• EXERCISE DESCRIPTION:
The line containing "Select the 手机号登录 radio button" and each line after it, through the final line of the data, are to be retyped exactly, with pictures left out.

[Opening DATA FOR REVIEW section]

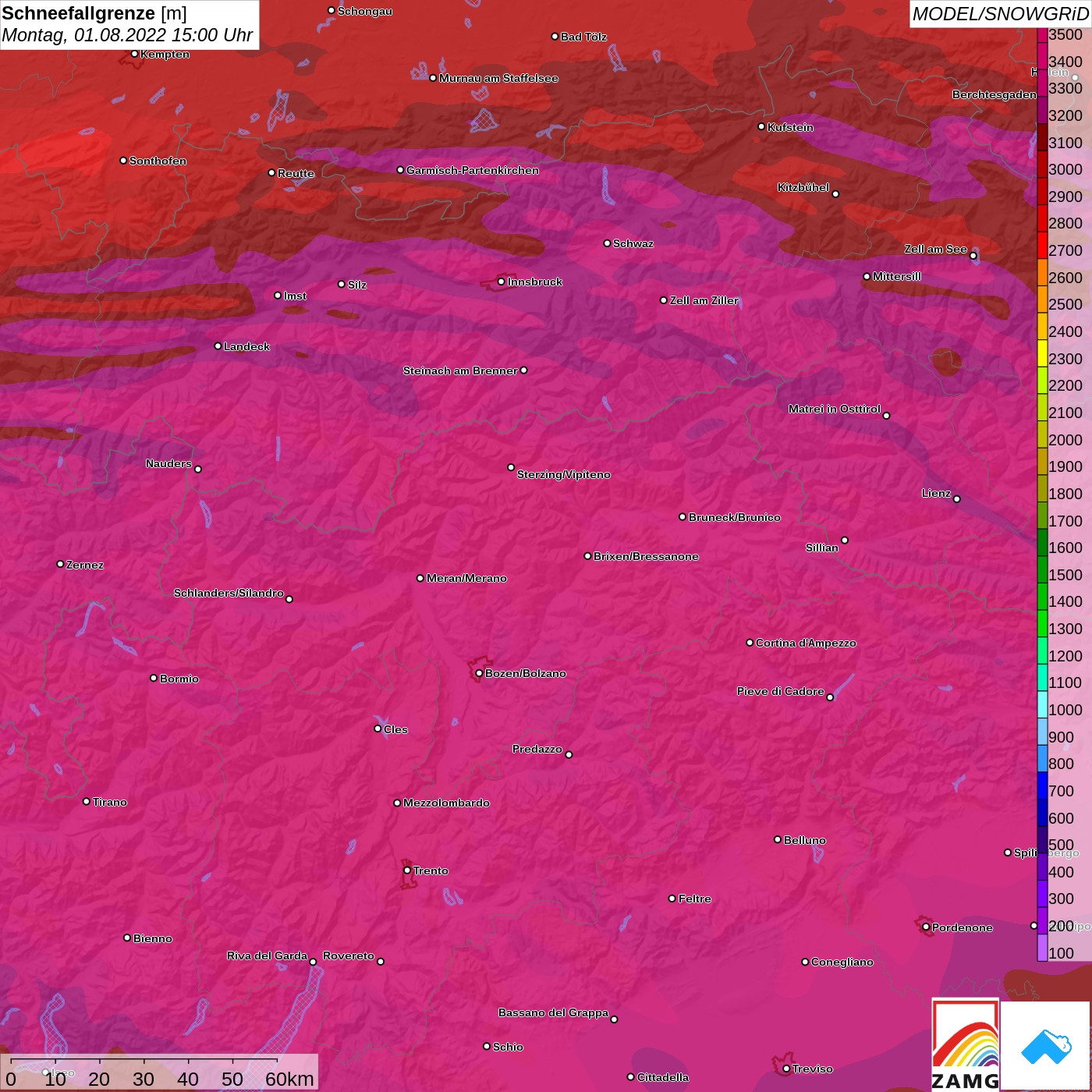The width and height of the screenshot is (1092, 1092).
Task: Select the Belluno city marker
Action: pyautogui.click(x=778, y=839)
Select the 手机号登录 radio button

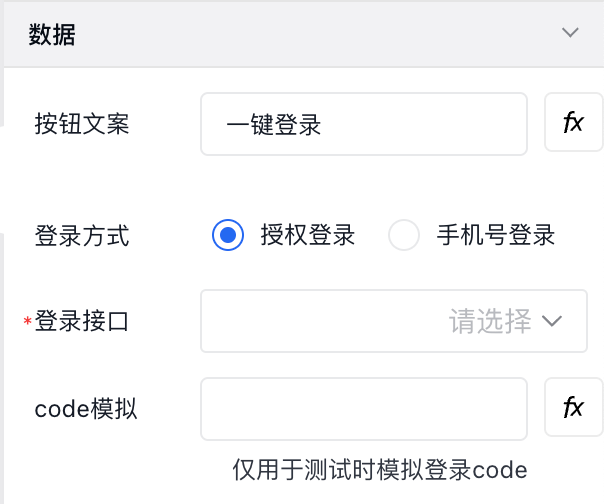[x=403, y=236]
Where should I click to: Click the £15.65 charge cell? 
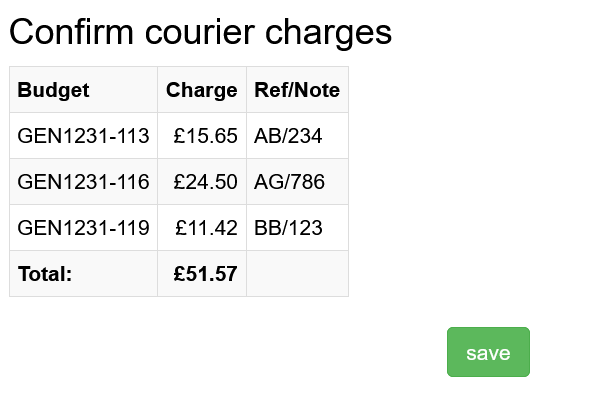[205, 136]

[Closing DATA FOR REVIEW section]

• EXERCISE OUTPUT:
Select the 手机号登录 radio button

[x=403, y=236]
Where should I click to: Click the £15.65 charge cell? 
[205, 136]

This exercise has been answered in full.